▸ **What you should do**: Reproduce word for word the data from the line containing "Given: Click the green plus add activity icon" through the end of the data, with both ends included. Leave the pictures out of your answer.

▸ **Given information**:
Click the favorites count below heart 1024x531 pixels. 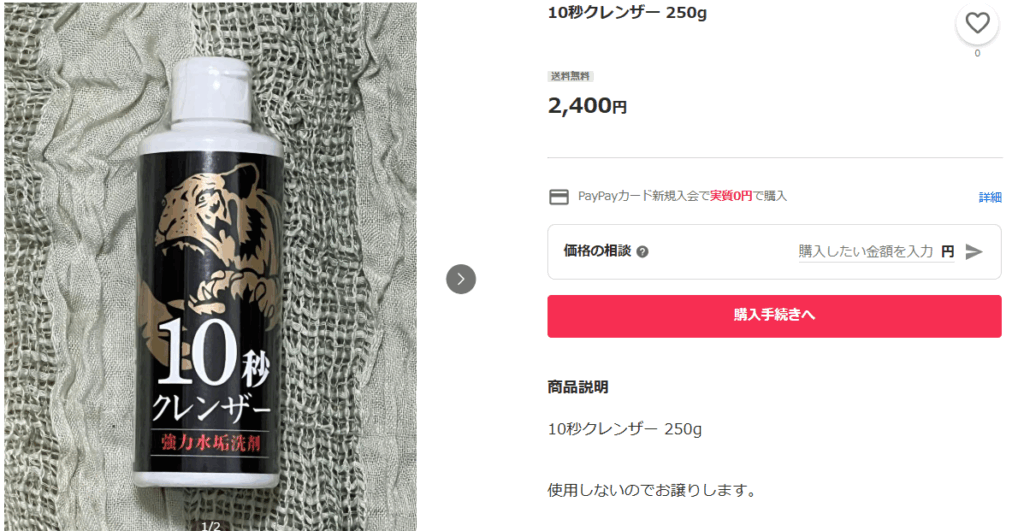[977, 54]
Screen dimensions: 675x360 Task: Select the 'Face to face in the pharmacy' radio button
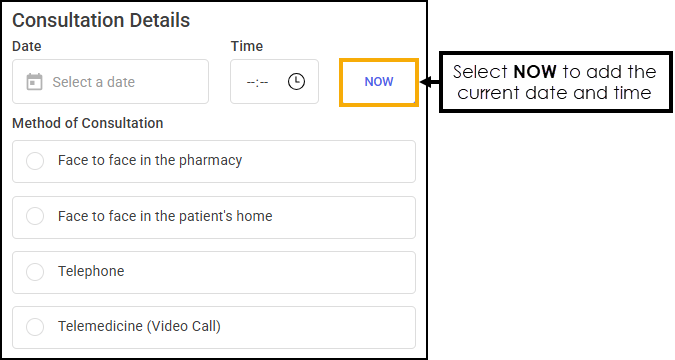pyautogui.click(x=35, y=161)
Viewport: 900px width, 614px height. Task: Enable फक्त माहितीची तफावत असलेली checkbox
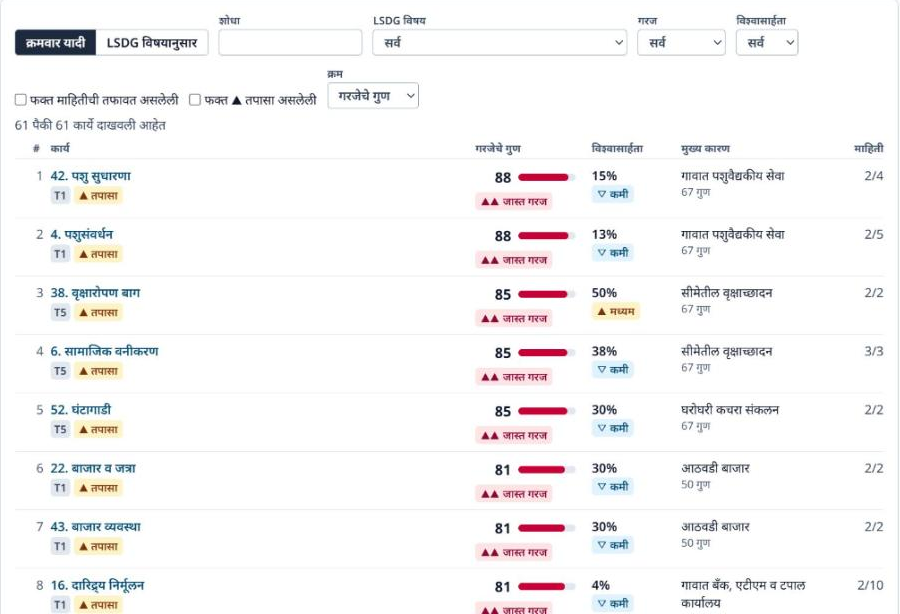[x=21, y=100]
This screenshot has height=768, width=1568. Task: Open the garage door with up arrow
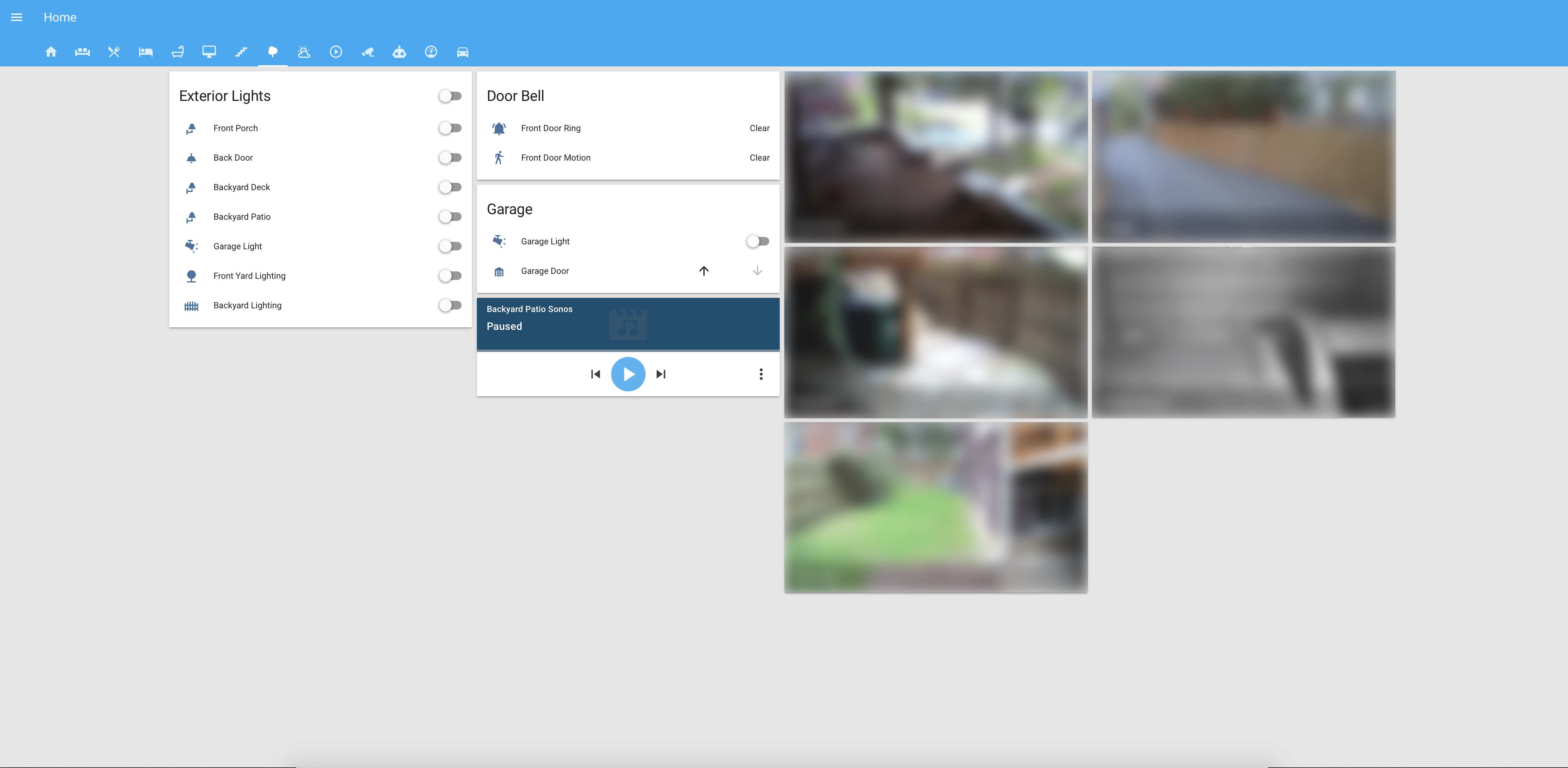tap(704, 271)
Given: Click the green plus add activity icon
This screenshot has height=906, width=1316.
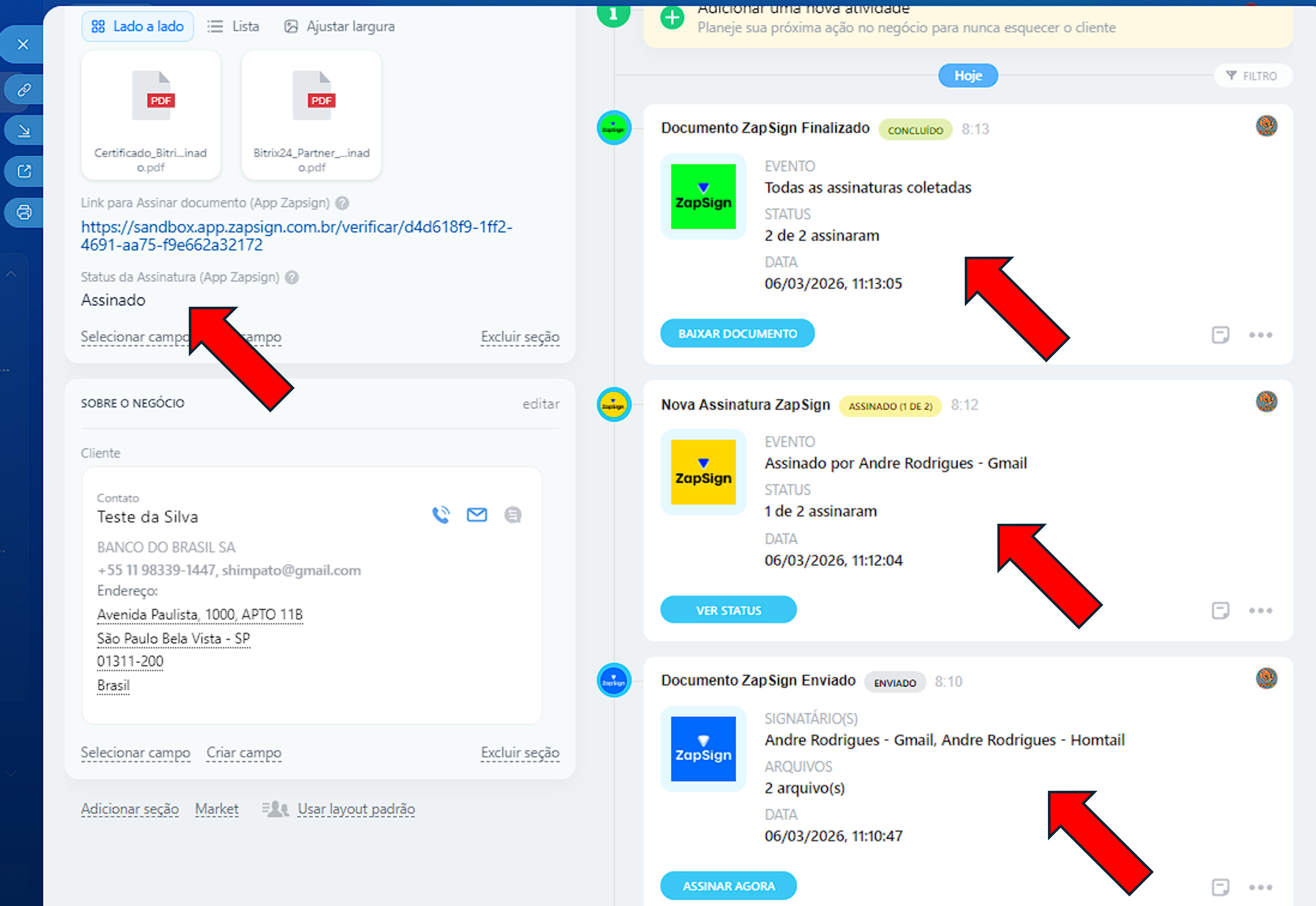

▸ **Answer for the task**:
Given: Click the green plus add activity icon
This screenshot has height=906, width=1316.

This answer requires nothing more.